Technologies are constantly changing. With the rapid pace at which tech innovations are being developed and released, a company must adapt to stay afloat. This has created an immensely competitive environment in the software development field that necessitates proper and efficient testing strategies.
Companies invest in testing because it is a crucial part of the software development life cycle. With the costs involved and time spent throughout the entire testing process, the industry strives to optimize the components of testing strategies, such as test data management.
There is a constant need to balance quality, accuracy, timeliness, and efficiency throughout the whole project development life cycle. AI-assisted tools, test case management tools, performance management systems, and test data management tools give software companies hope.
What is Test Data Management?
Test data is any information that is used during the test execution. This is used to validate if the software functions deliver the expected results. The same input is also used to check how the software performs when unexpected data is introduced.
The quality of test data affects testing completeness and coverage, which is why it is important to get relevant data sets. It works best to use production data, as these are actual entries. This can be a challenge because data found in production may not be readily available for testing due to reasons such as privacy and legal concerns. The violations of such may result in expensive lawsuits.
While businesses strive to steer clear from this kind of trouble, it is not advisable to use generic data either because this may not resemble the actual data that the application uses. It is important to use data that is as close to actual entries as possible. It is also crucial that testing data is designed in a manner that allows engineers to test the software for all possible scenarios. This is where test data management comes in.
Test data management addresses the need to generate the right amount, format, and quality of non-production data sets that resemble the actual input that the application uses for engineers to run valid system tests. It involves five key phases:
It is important to determine the test data manager, as well as data requirements, before everything else. The team determines what data is needed and how much of this is required. Test schedules and test refresh cycles are also finalized. In this phase, documentations are prepared and the list of tests is determined. The TDM team is formed and sign-off sheets are prepared.
This is where data is collected and/or consolidated. Testers analyze data requirements and decide on data backup, storage, security, and access.
Testers decide on data preparation, data distribution, communication plans, tools, data sources, test activities, and documents for the data plan in this stage.
At this phase, the plans are executed. If applicable, data masking of confidential information is done in this stage.
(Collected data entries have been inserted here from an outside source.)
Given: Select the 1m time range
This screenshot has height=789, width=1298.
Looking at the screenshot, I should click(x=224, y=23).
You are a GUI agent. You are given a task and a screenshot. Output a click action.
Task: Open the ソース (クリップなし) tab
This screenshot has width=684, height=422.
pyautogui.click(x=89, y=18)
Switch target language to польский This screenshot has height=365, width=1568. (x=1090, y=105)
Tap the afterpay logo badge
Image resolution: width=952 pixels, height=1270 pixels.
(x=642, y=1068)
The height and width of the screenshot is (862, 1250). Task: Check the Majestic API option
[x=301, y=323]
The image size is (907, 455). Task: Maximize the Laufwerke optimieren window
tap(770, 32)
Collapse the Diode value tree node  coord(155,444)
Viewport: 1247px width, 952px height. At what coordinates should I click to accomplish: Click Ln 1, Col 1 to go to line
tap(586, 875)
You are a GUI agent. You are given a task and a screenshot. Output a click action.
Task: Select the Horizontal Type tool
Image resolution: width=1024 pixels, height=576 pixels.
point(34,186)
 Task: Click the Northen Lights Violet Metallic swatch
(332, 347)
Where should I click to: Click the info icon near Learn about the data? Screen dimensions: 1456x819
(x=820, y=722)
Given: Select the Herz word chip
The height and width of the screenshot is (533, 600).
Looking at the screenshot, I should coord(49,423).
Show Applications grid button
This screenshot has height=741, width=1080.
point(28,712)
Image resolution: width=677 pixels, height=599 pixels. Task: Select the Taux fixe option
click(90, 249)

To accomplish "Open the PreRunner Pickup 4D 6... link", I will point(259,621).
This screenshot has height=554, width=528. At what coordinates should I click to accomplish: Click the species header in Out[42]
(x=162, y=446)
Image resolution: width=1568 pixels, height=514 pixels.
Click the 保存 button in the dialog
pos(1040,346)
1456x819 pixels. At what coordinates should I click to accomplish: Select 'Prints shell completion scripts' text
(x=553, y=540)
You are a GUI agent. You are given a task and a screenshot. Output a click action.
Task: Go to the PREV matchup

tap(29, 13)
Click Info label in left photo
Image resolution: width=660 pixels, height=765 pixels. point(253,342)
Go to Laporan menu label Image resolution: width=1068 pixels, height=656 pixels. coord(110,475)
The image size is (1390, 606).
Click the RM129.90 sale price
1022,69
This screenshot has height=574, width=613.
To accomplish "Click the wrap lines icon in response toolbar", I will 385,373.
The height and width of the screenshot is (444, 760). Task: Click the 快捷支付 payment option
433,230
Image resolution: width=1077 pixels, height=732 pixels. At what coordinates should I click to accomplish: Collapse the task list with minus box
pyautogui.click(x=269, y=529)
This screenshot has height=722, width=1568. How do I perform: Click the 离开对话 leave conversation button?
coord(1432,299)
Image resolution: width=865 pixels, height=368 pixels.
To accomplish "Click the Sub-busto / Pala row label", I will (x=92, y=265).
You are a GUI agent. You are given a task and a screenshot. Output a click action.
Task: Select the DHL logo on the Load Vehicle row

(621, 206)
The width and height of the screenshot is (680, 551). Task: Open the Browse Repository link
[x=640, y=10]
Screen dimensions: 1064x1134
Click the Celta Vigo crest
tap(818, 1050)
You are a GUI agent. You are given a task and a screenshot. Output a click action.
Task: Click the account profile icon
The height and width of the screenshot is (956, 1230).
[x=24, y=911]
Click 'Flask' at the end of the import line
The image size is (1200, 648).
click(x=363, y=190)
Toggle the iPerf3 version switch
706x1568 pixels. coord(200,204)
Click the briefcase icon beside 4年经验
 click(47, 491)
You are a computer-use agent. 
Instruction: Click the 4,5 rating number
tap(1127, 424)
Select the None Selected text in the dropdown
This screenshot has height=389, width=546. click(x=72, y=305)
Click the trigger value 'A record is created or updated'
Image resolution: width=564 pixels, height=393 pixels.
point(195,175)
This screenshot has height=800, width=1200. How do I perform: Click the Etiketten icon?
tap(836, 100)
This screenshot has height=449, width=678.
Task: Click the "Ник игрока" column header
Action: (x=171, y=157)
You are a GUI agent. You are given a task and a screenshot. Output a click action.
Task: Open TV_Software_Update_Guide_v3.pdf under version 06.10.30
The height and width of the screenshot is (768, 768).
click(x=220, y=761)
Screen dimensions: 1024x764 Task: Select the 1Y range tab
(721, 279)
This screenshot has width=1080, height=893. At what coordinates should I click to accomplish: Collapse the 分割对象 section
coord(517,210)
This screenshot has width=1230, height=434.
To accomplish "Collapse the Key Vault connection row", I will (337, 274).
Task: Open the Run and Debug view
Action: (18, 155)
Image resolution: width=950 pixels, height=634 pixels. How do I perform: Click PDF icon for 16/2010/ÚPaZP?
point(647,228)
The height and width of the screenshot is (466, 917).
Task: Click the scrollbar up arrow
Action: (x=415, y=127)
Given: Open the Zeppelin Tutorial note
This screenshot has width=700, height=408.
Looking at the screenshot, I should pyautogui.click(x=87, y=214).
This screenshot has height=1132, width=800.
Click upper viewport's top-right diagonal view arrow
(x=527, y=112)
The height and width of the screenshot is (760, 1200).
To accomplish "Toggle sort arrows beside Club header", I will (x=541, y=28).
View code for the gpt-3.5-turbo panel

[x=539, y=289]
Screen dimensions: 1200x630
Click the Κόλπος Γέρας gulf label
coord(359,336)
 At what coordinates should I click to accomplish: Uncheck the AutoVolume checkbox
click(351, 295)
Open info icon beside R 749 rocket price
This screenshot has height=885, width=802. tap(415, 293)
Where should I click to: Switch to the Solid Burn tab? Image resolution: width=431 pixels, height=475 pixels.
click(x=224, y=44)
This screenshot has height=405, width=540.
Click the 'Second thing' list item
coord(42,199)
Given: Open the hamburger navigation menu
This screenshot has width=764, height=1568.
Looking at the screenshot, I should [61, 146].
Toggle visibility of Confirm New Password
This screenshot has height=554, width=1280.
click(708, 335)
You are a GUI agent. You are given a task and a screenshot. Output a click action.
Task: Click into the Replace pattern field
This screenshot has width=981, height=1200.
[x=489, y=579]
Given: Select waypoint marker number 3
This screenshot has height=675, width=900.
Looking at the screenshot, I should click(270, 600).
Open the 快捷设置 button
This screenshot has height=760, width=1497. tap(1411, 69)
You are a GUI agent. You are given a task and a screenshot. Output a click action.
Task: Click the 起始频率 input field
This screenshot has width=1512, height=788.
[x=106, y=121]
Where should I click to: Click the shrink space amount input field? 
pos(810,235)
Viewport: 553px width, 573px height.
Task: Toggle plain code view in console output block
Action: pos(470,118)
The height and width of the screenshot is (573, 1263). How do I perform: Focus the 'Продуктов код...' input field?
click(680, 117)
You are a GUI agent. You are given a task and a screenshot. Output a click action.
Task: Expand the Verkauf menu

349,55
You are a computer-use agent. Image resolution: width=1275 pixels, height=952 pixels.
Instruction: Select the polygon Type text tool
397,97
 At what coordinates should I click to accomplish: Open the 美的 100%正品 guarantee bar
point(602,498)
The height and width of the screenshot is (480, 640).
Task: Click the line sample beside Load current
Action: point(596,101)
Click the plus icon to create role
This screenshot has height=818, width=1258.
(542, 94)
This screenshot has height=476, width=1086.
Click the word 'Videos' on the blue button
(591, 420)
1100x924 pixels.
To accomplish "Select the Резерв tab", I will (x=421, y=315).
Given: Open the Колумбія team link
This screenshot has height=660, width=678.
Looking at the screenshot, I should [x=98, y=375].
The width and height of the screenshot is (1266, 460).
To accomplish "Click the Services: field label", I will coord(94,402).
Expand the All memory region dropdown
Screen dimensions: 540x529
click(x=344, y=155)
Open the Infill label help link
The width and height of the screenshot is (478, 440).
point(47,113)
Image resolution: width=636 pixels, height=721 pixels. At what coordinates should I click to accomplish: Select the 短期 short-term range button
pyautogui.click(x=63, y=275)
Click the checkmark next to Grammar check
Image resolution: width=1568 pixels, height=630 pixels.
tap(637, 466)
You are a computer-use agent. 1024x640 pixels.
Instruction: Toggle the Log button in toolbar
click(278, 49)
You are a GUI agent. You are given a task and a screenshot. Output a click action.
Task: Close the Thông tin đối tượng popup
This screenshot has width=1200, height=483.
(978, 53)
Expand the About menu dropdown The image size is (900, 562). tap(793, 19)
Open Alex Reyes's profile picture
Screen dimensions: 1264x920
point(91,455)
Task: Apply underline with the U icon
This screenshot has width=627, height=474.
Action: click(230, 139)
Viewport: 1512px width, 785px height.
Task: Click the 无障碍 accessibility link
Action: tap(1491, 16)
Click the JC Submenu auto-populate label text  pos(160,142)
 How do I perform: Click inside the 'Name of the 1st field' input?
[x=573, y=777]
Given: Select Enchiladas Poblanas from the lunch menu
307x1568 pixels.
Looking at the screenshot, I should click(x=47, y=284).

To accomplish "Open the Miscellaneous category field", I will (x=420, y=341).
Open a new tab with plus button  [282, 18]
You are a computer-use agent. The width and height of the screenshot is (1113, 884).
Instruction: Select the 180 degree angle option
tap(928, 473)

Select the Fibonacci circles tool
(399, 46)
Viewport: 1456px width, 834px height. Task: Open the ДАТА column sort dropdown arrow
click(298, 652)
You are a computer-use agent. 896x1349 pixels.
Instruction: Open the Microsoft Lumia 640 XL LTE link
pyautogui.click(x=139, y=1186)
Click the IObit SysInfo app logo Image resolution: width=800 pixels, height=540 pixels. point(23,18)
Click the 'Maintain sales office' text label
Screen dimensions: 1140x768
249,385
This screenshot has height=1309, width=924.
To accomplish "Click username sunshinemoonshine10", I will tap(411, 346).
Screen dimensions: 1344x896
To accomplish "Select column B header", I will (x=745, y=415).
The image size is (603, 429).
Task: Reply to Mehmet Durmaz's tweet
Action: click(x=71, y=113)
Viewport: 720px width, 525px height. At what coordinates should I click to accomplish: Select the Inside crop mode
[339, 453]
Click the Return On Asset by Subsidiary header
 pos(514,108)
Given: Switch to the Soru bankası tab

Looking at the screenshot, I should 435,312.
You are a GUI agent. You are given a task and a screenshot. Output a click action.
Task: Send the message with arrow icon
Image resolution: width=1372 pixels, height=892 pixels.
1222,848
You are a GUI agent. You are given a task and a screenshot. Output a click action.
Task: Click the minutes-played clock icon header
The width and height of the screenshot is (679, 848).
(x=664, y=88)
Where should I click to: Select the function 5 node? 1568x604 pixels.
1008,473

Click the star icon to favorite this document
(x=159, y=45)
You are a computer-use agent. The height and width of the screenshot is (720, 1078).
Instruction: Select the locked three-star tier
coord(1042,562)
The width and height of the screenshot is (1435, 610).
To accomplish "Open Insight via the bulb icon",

Examples of sensitive data are credit card information, SSNs, names, addresses, and phone numbers. Data backup is executed and logs updated in this stage.
The repository needs to be maintained to allow for change requests, fixes, and data refresh. Proper maintenance helps keep test data from becoming obsolete; through data refresh and maintenance, they remain correct and consistent.
In this stage, testers review ongoing projects and identify gaps. Data backup and data modification are also done in this phase.
The Benefits of Using Test Data Management Tool
Because Test Data Management is aimed at replicating actual data, it helps companies develop high-quality software that performs as expected. In the process, properly planned, designed, and retrieved data sets help prevent bugs in the app or system and pave the way for a more efficient deployment process. Due to this clear focus on ensuring test integrity, the company can reduce security risks. Here are the other benefits of a systematic test data management process:
- TDM makes test data refresh possible. When test data is readily available, testers and developers are able to meet their testing timelines.
- This allows the team to focus on testing the application instead of spending too much time preparing data and performing reworks.
- TDM generates right-sized subsets apropos to the type of test
- Test data sets are made reusable.
- Automation is made possible through the creation of highly stable and predictable data sets
- Testers are able to replicate test data with the needed accuracy
- Data masking reduces compliance risks, which is relevant for QA teams and compliance officers alike
- TDM reduces the number of false defects, errors, and data corruptions.
- There is a reduced dependency on upstream systems
- This expands test data coverage
- The use of a central repository allows testers to provision data for varied testing types.
- TDM makes complete data traceability possible
- Infrastructure costs are minimized because TDM reduces test data storage space
- Prioritization and allocation of test data is made possible
- Reports and dashboards are generated with relative ease
- Some TDM tools allow faster scenario identification that leads to the creation of the appropriate data sets
Overcoming TDM Challenges
There may be challenges that testers and developers need to prepare for, and here are some of them:
- Setting up and managing data may take time
- There are costs involved, such as labor and hardware
- Storage space is required for the test data
- Managing private or sensitive information
- The risk of possible data loss
Among the measures they can implement to help mitigate the impact of these challenges are having proper communication and connectivity among relevant parties; properly defining data requirements; subsetting; data masking; and ensuring backup data.
In the long run, Test Data Management helps software companies reduce testing time and costs while ensuring quality. These companies can leverage test data management implementation to help the testing team have a faster turnaround time, reduce errors and defects, and achieve overall optimization.
Experts are anticipating further refinement on test data management. They see potential in merging data management with service virtualization. The merger can further accelerate the existing testing processes and further optimize the whole process.